### Given data
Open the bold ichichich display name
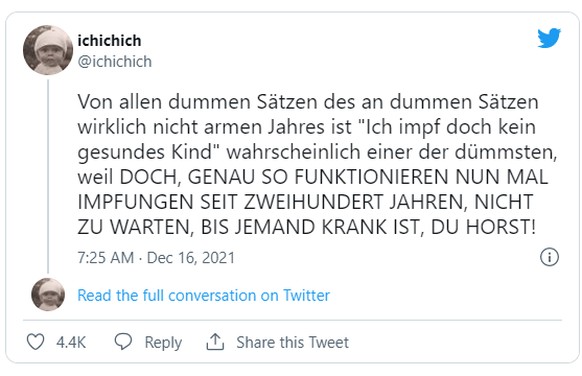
######
### Given data
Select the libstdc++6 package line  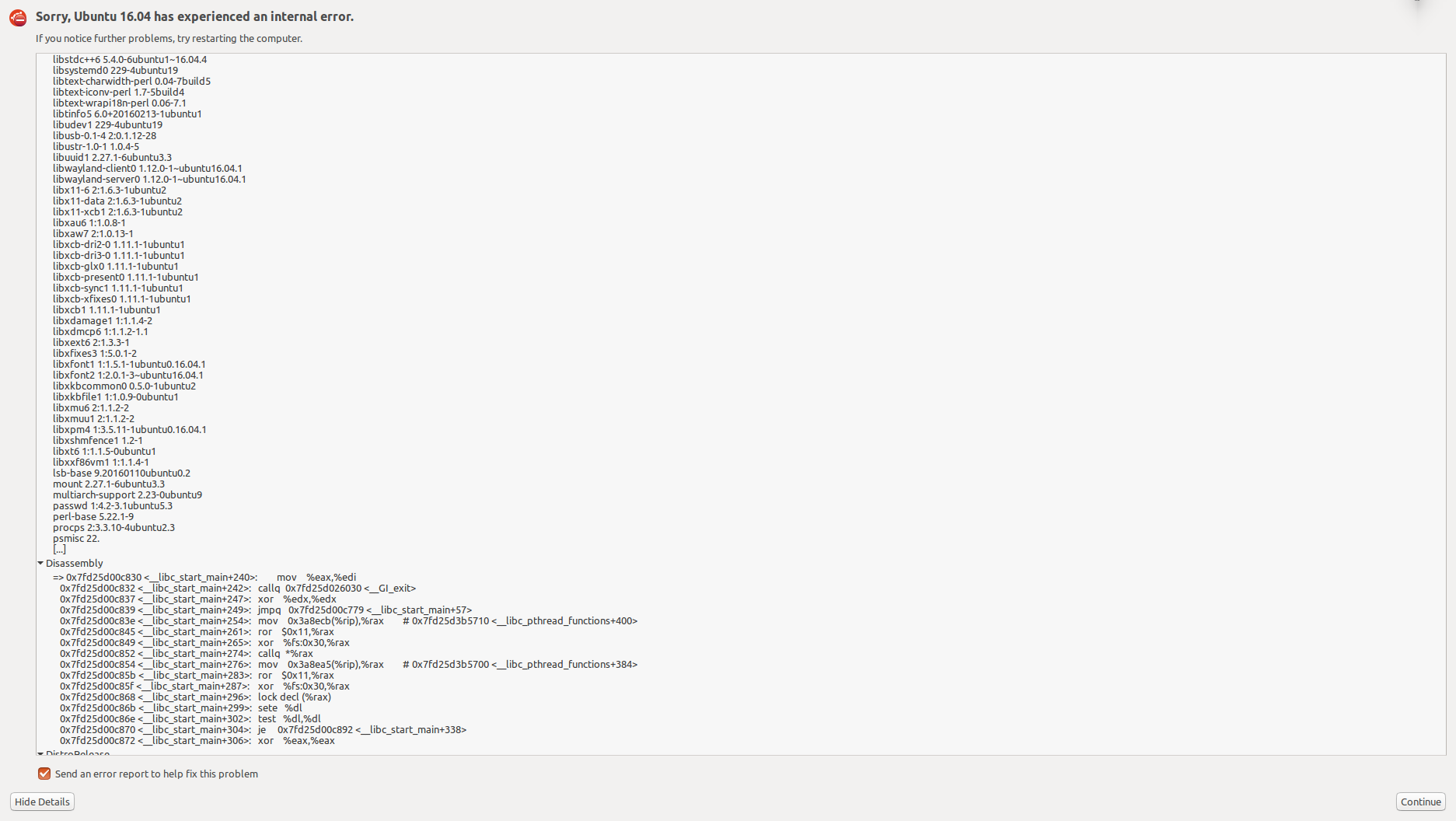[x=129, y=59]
######
### Given data
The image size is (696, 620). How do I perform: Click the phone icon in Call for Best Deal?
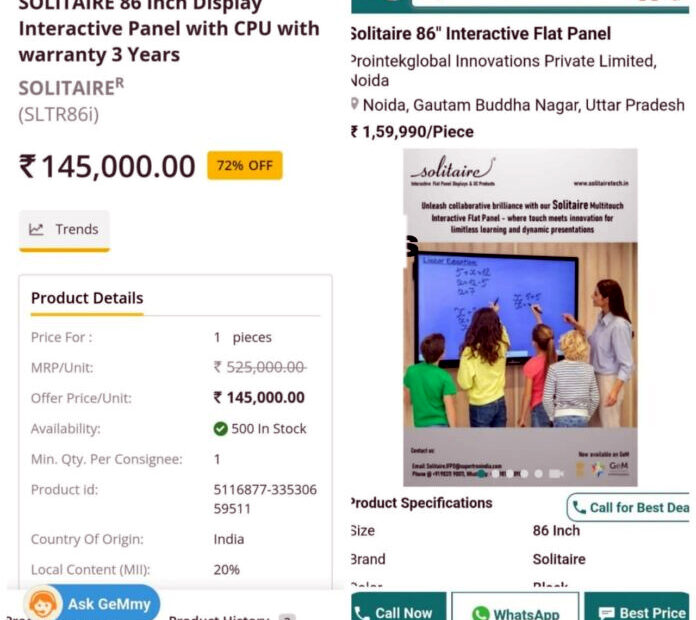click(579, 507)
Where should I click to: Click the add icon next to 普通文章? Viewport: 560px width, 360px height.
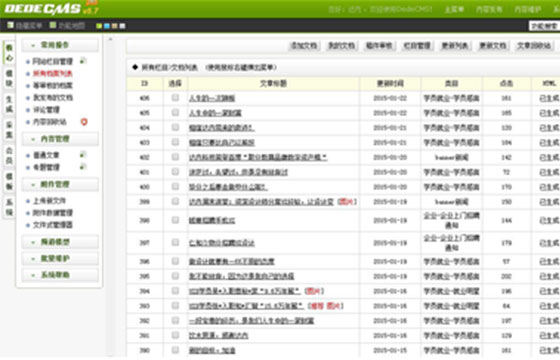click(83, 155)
######
Exercise objective:
Could you reproduce the records word for word, everything from the line containing "The image size" down to the line containing "click(83, 155)", with both of those lines included and the pictures left out?

Task answer:
The image size is (696, 620). How do I perform: Click the phone icon in Call for Best Deal?
click(579, 507)
Where should I click to: Click the add icon next to 普通文章? Viewport: 560px width, 360px height.
click(83, 155)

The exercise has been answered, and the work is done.